What is required:
Rewrite all of the data below with each "Instruction" replaced by "Objective", keeping everything else the same.

[Records in a dataset]
* START *
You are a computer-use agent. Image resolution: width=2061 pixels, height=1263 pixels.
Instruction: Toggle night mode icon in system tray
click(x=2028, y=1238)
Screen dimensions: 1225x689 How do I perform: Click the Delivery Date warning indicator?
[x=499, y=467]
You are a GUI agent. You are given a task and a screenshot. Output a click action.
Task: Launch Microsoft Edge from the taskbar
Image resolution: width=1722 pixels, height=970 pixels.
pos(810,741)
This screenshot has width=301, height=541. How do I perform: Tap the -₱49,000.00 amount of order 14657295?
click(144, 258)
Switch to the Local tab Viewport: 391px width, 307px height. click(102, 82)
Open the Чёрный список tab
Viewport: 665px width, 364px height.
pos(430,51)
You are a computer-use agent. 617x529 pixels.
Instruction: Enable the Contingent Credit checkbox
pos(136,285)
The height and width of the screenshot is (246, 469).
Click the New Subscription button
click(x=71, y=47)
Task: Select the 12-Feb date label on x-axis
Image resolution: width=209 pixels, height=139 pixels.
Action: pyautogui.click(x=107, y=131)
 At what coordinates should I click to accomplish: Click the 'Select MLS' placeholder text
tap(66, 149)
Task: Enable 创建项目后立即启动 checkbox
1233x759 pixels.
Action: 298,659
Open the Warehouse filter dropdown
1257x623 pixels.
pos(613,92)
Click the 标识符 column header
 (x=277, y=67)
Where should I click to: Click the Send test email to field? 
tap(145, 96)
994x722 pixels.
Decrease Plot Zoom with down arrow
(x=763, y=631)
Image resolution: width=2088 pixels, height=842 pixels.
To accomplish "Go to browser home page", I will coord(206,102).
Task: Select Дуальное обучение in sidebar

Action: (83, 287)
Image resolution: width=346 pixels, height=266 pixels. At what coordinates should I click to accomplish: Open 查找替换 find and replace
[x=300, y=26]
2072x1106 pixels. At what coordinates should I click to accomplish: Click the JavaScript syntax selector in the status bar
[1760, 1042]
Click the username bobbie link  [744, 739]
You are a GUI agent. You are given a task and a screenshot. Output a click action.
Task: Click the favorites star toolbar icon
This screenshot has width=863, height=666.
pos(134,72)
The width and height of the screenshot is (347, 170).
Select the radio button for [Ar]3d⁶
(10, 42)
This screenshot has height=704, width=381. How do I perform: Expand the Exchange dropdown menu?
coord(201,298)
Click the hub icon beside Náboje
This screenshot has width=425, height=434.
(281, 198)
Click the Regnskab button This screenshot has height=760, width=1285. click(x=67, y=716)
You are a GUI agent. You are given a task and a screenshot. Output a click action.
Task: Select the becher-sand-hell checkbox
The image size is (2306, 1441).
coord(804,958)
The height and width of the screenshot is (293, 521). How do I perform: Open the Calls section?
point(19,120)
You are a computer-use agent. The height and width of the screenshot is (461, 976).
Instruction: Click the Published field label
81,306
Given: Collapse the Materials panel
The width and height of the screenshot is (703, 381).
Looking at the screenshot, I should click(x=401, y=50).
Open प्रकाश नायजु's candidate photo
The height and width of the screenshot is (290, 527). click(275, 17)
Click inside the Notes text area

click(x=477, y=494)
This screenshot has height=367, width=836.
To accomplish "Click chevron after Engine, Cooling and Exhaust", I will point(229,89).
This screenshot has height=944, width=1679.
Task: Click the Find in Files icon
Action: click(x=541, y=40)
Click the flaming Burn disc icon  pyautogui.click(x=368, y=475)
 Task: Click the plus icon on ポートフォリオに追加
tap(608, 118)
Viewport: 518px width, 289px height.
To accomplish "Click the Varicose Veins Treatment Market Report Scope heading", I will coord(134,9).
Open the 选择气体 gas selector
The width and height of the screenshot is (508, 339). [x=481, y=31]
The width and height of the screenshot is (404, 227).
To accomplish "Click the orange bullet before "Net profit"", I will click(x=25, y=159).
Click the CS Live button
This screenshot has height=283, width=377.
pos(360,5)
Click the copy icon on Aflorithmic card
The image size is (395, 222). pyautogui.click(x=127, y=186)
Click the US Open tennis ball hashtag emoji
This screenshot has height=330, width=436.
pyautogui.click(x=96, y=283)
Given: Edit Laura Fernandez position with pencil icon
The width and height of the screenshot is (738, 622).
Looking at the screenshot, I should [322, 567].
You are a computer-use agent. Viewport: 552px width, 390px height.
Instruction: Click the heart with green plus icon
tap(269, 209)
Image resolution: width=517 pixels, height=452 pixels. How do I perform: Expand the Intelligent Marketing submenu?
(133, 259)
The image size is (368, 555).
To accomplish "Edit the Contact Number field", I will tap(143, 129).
* END *
The solution:
You are a computer-use agent. Image resolution: width=2061 pixels, height=1263 pixels.
Objective: Toggle night mode icon in system tray
click(x=2028, y=1238)
Screen dimensions: 1225x689 How do I perform: Click the Delivery Date warning indicator?
[x=499, y=467]
You are a GUI agent. You are given a task and a screenshot. Output a click action.
Task: Launch Microsoft Edge from the taskbar
Image resolution: width=1722 pixels, height=970 pixels.
pos(810,741)
This screenshot has width=301, height=541. How do I perform: Tap the -₱49,000.00 amount of order 14657295?
click(144, 258)
Switch to the Local tab Viewport: 391px width, 307px height. click(102, 82)
Open the Чёрный список tab
Viewport: 665px width, 364px height.
pos(430,51)
You are a computer-use agent. 617x529 pixels.
Objective: Enable the Contingent Credit checkbox
pos(136,285)
The height and width of the screenshot is (246, 469).
Click the New Subscription button
click(x=71, y=47)
Task: Select the 12-Feb date label on x-axis
Image resolution: width=209 pixels, height=139 pixels.
Action: pyautogui.click(x=107, y=131)
 At what coordinates should I click to accomplish: Click the 'Select MLS' placeholder text
tap(66, 149)
Task: Enable 创建项目后立即启动 checkbox
1233x759 pixels.
Action: 298,659
Open the Warehouse filter dropdown
1257x623 pixels.
pos(613,92)
Click the 标识符 column header
 (x=277, y=67)
Where should I click to: Click the Send test email to field? 
tap(145, 96)
994x722 pixels.
Decrease Plot Zoom with down arrow
(x=763, y=631)
Image resolution: width=2088 pixels, height=842 pixels.
To accomplish "Go to browser home page", I will coord(206,102).
Task: Select Дуальное обучение in sidebar

Action: (83, 287)
Image resolution: width=346 pixels, height=266 pixels. At what coordinates should I click to accomplish: Open 查找替换 find and replace
[x=300, y=26]
2072x1106 pixels. At what coordinates should I click to accomplish: Click the JavaScript syntax selector in the status bar
[1760, 1042]
Click the username bobbie link  [744, 739]
You are a GUI agent. You are given a task and a screenshot. Output a click action.
Task: Click the favorites star toolbar icon
This screenshot has width=863, height=666.
pos(134,72)
The width and height of the screenshot is (347, 170).
Select the radio button for [Ar]3d⁶
(10, 42)
This screenshot has height=704, width=381. How do I perform: Expand the Exchange dropdown menu?
coord(201,298)
Click the hub icon beside Náboje
This screenshot has width=425, height=434.
(281, 198)
Click the Regnskab button This screenshot has height=760, width=1285. click(x=67, y=716)
You are a GUI agent. You are given a task and a screenshot. Output a click action.
Task: Select the becher-sand-hell checkbox
The image size is (2306, 1441).
coord(804,958)
The height and width of the screenshot is (293, 521). How do I perform: Open the Calls section?
point(19,120)
You are a computer-use agent. The height and width of the screenshot is (461, 976).
Objective: Click the Published field label
81,306
Given: Collapse the Materials panel
The width and height of the screenshot is (703, 381).
Looking at the screenshot, I should click(x=401, y=50).
Open प्रकाश नायजु's candidate photo
The height and width of the screenshot is (290, 527). click(275, 17)
Click inside the Notes text area

click(x=477, y=494)
This screenshot has height=367, width=836.
To accomplish "Click chevron after Engine, Cooling and Exhaust", I will point(229,89).
This screenshot has height=944, width=1679.
Task: Click the Find in Files icon
Action: click(x=541, y=40)
Click the flaming Burn disc icon  pyautogui.click(x=368, y=475)
 Task: Click the plus icon on ポートフォリオに追加
tap(608, 118)
Viewport: 518px width, 289px height.
To accomplish "Click the Varicose Veins Treatment Market Report Scope heading", I will coord(134,9).
Open the 选择气体 gas selector
The width and height of the screenshot is (508, 339). [x=481, y=31]
The width and height of the screenshot is (404, 227).
To accomplish "Click the orange bullet before "Net profit"", I will click(x=25, y=159).
Click the CS Live button
This screenshot has height=283, width=377.
pos(360,5)
Click the copy icon on Aflorithmic card
The image size is (395, 222). pyautogui.click(x=127, y=186)
Click the US Open tennis ball hashtag emoji
This screenshot has height=330, width=436.
pyautogui.click(x=96, y=283)
Given: Edit Laura Fernandez position with pencil icon
The width and height of the screenshot is (738, 622).
Looking at the screenshot, I should [322, 567].
You are a computer-use agent. Viewport: 552px width, 390px height.
Objective: Click the heart with green plus icon
tap(269, 209)
Image resolution: width=517 pixels, height=452 pixels. How do I perform: Expand the Intelligent Marketing submenu?
(133, 259)
The image size is (368, 555).
To accomplish "Edit the Contact Number field", I will tap(143, 129).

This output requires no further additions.